What you have to do
Transcribe only the stretch of lines that opens with the line containing "Screen dimensions: 625x759" and closes with the last line of the listing, skipping pictures.

====

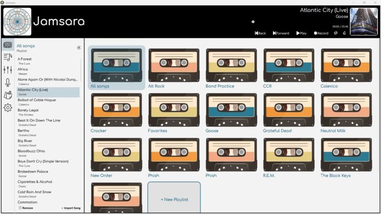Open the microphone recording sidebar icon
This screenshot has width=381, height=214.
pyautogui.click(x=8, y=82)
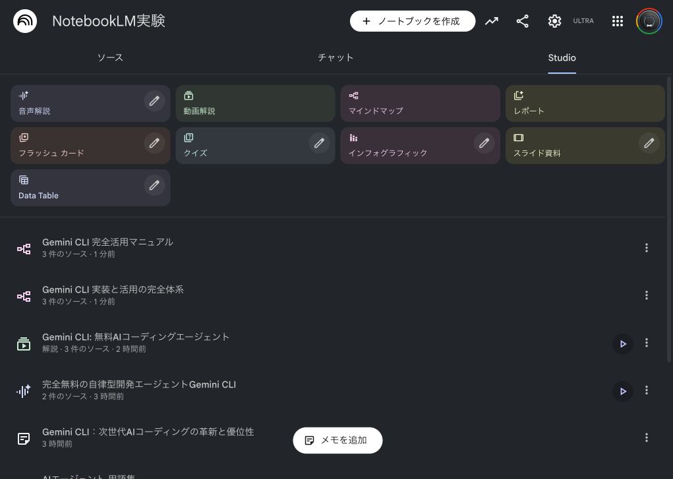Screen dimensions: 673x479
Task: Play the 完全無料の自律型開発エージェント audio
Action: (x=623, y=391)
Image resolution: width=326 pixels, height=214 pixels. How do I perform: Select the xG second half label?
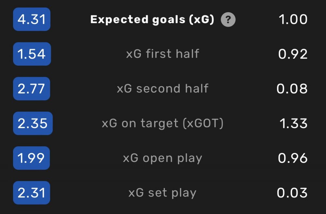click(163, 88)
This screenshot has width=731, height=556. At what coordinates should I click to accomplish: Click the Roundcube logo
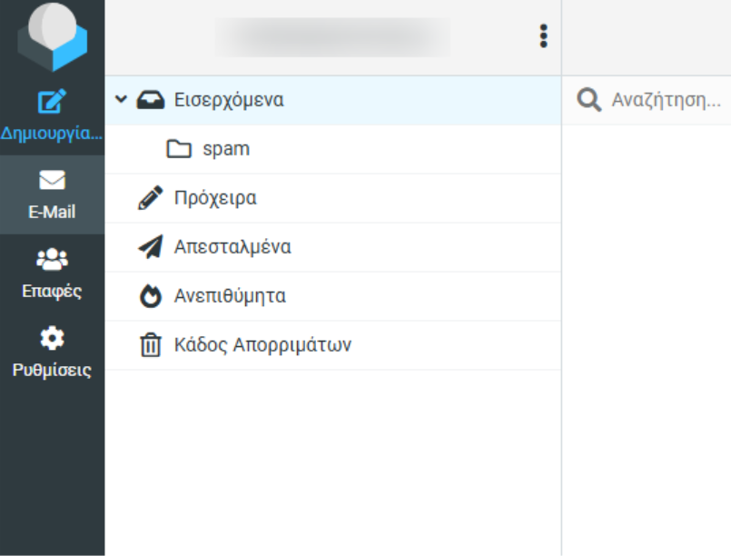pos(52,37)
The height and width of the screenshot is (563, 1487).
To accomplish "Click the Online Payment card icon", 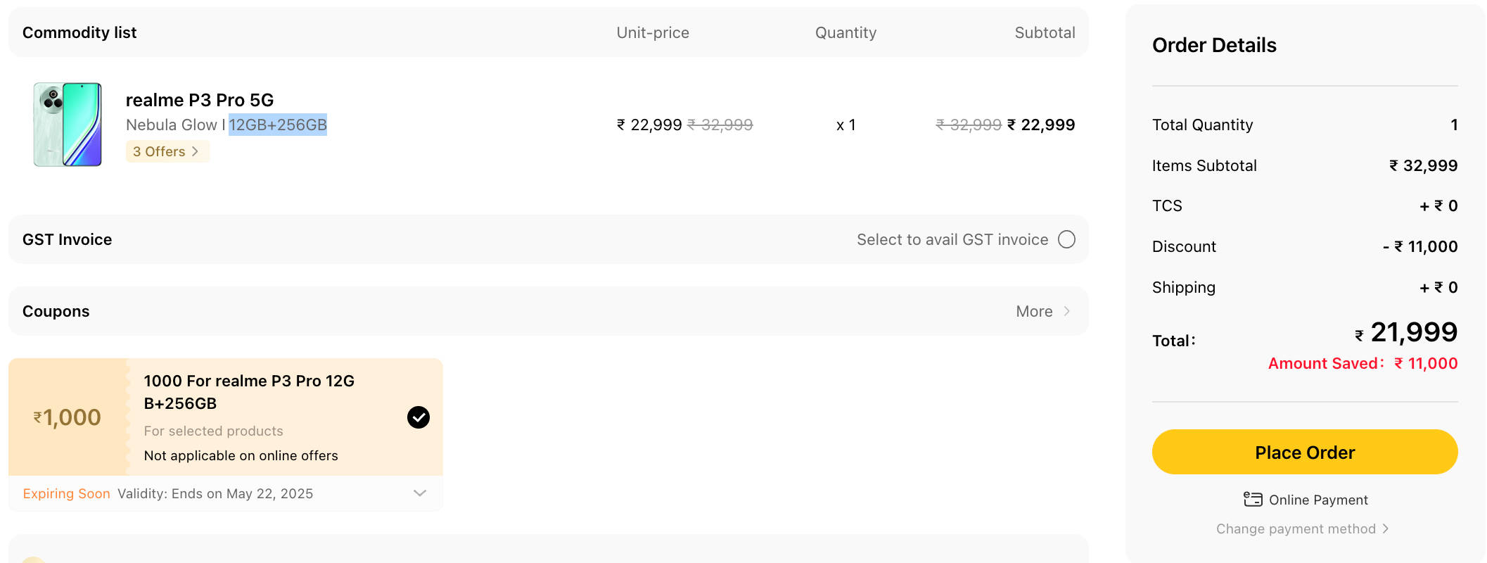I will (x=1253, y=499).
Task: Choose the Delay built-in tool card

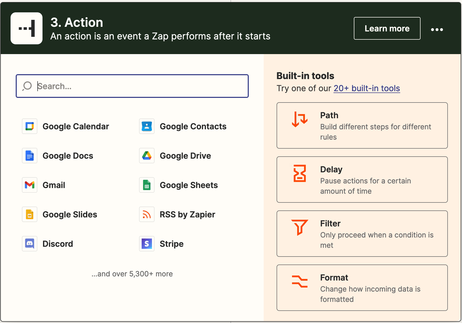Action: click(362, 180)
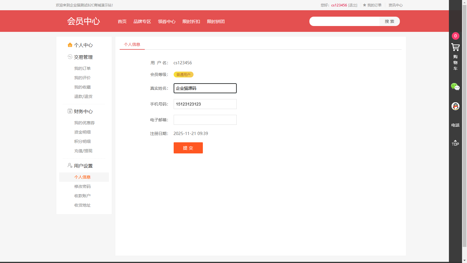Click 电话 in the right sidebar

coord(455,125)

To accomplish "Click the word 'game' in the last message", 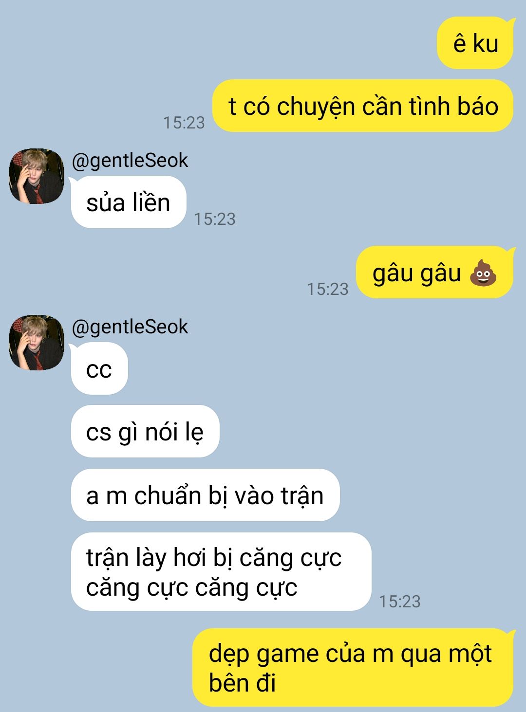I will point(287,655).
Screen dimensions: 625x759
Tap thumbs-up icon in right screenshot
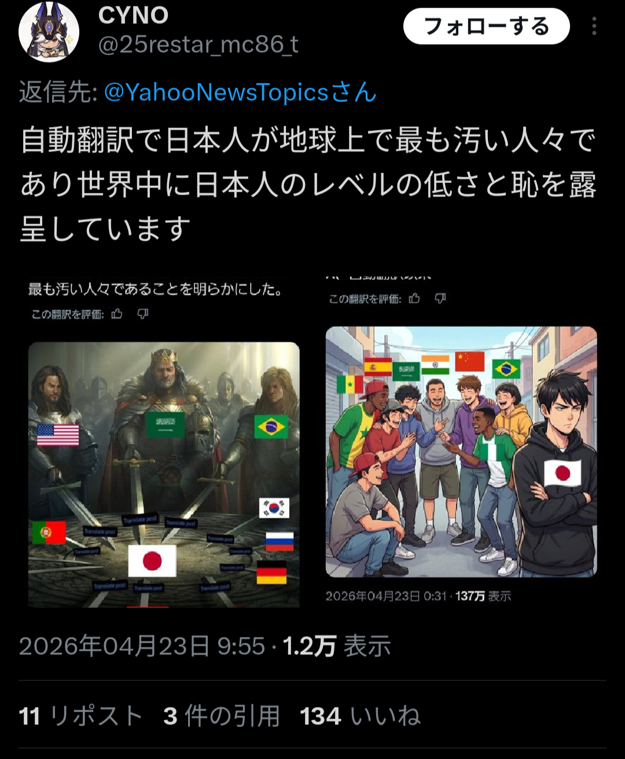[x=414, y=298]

====

Written answer
Screen dimensions: 625x759
Tap thumbs-up icon in right screenshot
[x=414, y=298]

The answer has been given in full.